Hi @domokapsky ,
Yes, this is a limitation due to Dataform’s restricted execution environment, which does not support Node.js modules that rely on certain system functionalities like child_process.
However, you can work around this limitation by using Cloud Functions or Cloud Run to handle the file-moving operation. Here’s how you can integrate this into your Dataform workflow:
Approach Using Google Cloud Functions
1. Create a Cloud Function:
Develop a Cloud Function that moves files in GCS.
// index.js
const {Storage} = require('@google-cloud/storage');
exports.moveFiles = async (req, res) => {
const storage = new Storage();
const sourceBucketName = req.body.sourceBucket;
const targetFolder = req.body.targetFolder;
const filePaths = req.body.filePaths; // Array of file paths to move
try {
for (const filePath of filePaths) {
const fileName = filePath.split('/').pop();
await storage.bucket(sourceBucketName).file(filePath).move(`${targetFolder}/${fileName}`);
}
res.status(200).send('Files moved successfully.');
} catch (error) {
console.error('Error moving files:', error);
res.status(500).send('Error moving files.');
}
};
2. Deploy the Cloud Function:
Deploy the function using the gcloud CLI:
gcloud functions deploy moveFiles \ --runtime nodejs18 \ --trigger-http \ --allow-unauthenticated
3. Call the Cloud Function from Dataform:
Modify your Dataform JavaScript action to call the Cloud Function via HTTP request instead of using the GCS Node.js client library directly.

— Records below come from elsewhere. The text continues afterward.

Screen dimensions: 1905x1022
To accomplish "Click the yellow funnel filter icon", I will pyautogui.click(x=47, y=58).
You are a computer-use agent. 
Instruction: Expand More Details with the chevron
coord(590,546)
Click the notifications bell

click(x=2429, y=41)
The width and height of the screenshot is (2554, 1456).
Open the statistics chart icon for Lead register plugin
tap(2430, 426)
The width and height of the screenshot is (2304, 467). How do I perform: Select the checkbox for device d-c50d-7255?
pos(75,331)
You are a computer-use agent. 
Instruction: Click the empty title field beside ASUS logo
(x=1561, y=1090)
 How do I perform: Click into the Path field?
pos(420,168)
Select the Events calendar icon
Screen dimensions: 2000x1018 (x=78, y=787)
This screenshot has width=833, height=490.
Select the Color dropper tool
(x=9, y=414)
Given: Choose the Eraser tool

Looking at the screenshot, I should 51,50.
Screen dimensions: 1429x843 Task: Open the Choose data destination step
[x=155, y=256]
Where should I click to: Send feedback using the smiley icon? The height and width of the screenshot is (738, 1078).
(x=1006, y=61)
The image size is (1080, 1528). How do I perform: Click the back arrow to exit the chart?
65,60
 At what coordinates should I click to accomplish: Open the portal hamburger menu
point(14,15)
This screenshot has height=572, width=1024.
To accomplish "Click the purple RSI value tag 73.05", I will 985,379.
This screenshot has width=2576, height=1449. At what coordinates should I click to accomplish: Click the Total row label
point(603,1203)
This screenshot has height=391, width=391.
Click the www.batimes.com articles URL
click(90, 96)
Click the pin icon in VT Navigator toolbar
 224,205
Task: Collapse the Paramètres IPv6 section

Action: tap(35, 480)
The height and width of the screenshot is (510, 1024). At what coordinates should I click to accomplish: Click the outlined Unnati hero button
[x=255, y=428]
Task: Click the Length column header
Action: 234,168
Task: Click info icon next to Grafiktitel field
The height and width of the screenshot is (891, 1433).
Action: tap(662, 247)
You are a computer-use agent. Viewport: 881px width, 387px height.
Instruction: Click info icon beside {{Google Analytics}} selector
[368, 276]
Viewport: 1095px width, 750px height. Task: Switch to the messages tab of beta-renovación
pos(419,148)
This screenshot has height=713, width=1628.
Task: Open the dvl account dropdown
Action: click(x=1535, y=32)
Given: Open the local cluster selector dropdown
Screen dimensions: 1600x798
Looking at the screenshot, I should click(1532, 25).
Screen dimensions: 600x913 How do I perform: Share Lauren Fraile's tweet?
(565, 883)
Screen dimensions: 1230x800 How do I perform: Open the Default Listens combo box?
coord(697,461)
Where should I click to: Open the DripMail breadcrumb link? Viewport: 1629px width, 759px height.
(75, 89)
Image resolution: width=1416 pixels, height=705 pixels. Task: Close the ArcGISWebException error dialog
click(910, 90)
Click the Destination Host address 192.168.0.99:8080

const axios = require('axios');
async function main(params) {
const url = 'https://<YOUR_CLOUD_FUNCTION_URL>'; // Replace with your Cloud Function URL
const payload = {
sourceBucket: params.sourceBucket,
targetFolder: params.targetFolder,
filePaths: params.rows.map(row => row.file_path)
};
try {
const response = await axios.post(url, payload);
console.log('Cloud Function response:', response.data);
} catch (error) {
console.error('Error calling Cloud Function:', error);
throw error;
}
}
module.exports = {main};
4. Update Dataform Configuration:
Ensure your dataform.json or configuration file reflects these changes.
{
"actions": [
{
"name": "move_csv_files",
"type": "js",
"file": "move_files.js",
"dependencies": ["your_sqlx_file_name"], // Ensure SQLX runs first
"params": {
"sourceBucket": "${constants.CLIENT_BUCKET_NAME}",
"targetFolder": "processed"
}
}
]
}
If you prefer using Cloud Run for more control over the environment:
1. Create a Cloud Run Service:
- Write the file-moving logic in a Node.js application.
- Use
@google-cloud/storage to interact with GCS.
- Deploy this application to Cloud Run.
2. Call Cloud Run from Dataform:
- Replace the Cloud Function URL with your Cloud Run service URL.
- Use the same
axios call method in the Dataform JavaScript action.
By using Cloud Functions or Cloud Run, you can handle more complex file operations while leveraging Dataform for the core data management and orchestration. This method bypasses the limitations of Dataform’s execution environment and provides a flexible solution for your use case.